_EXTRACT TO READ_
Additionally, West Coast margins were weak during the first half of the year due
to intense competitive pressures.
International
Manufacturing, marketing and distribution earnings outside the U.S. for the
third quarter of 1998 were $38 million, as compared with $134 million for the
third quarter of 1997. For the first nine months of 1998 and 1997, earnings were
$414 million and $370 million, respectively. Results for 1998 included a third
quarter net special charge of $43 million for a reorganization program in our
affiliate, Caltex. Excluding the special charge, results for the third quarter
and first nine months of 1998 totaled $81 million and $457 million,
respectively.
International manufacturing and marketing earnings for the third quarter of 1998
declined significantly from 1997. The sharp decline was due to the Asian
financial and economic crisis which weakened demand and created currency
volatility. Caltex experienced a loss as a result of declining margins
throughout the region from weak inland demand that caused higher volumes to be
sold into the lower margin export markets. Singapore refinery margins were
negative from extremely weak demand. However, in Latin America and Europe, third
quarter earnings were up slightly.
Nine months 1998 results increased due to improved manufacturing and marketing
results from higher margins and volumes, mainly in the U.K., Caribbean and
Central America.

_ENTRIES SHOWN_
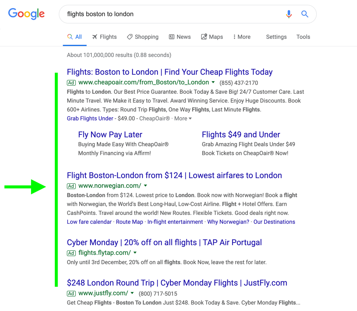Switch to the Maps tab
This screenshot has height=311, width=357.
pos(212,37)
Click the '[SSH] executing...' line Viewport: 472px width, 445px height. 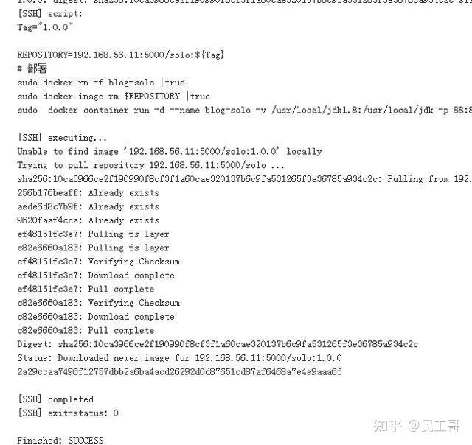[62, 138]
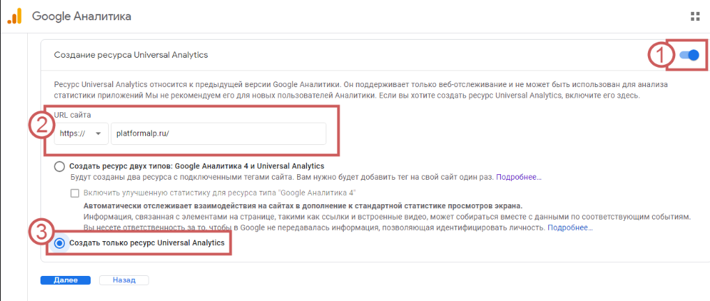The height and width of the screenshot is (301, 710).
Task: Click the site URL field with platformalp.ru/
Action: [218, 134]
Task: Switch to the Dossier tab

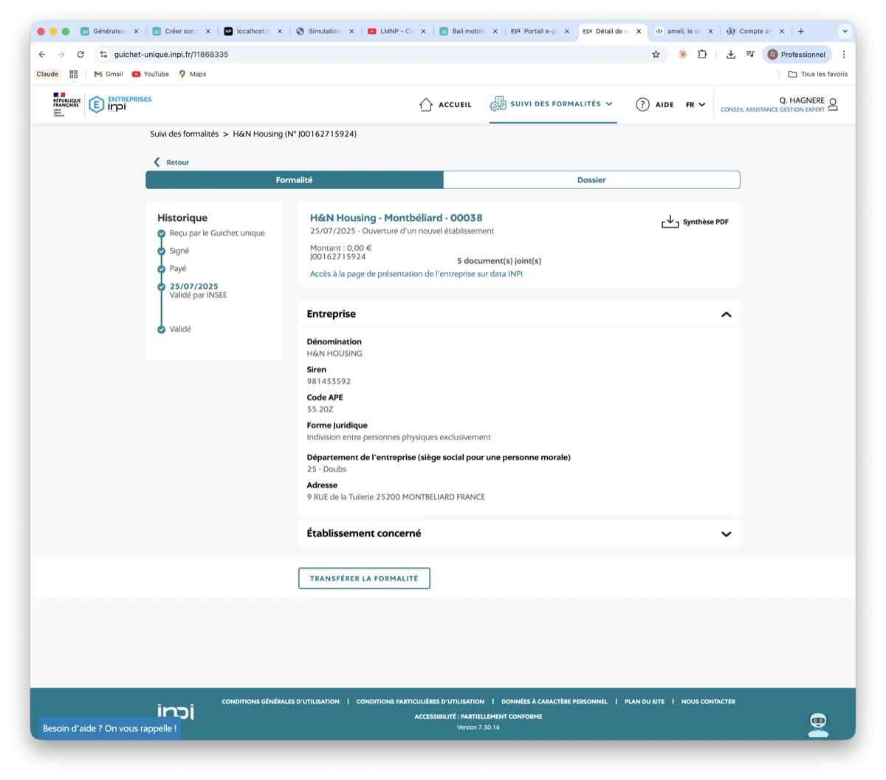Action: click(x=591, y=179)
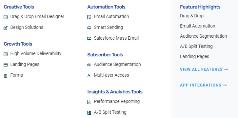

_SET TASKS_
a) In the excerpt on international earnings, what made Singapore refinery margins negative?
b) Copy the part of the excerpt on international earnings that opens with the words containing "Nine months 1998" and closes with "Central America.".

_ANSWER SET_
a) Extremely weak demand made Singapore refinery margins negative.

b)
Nine months 1998 results increased due to improved manufacturing and marketing
results from higher margins and volumes, mainly in the U.K., Caribbean and
Central America.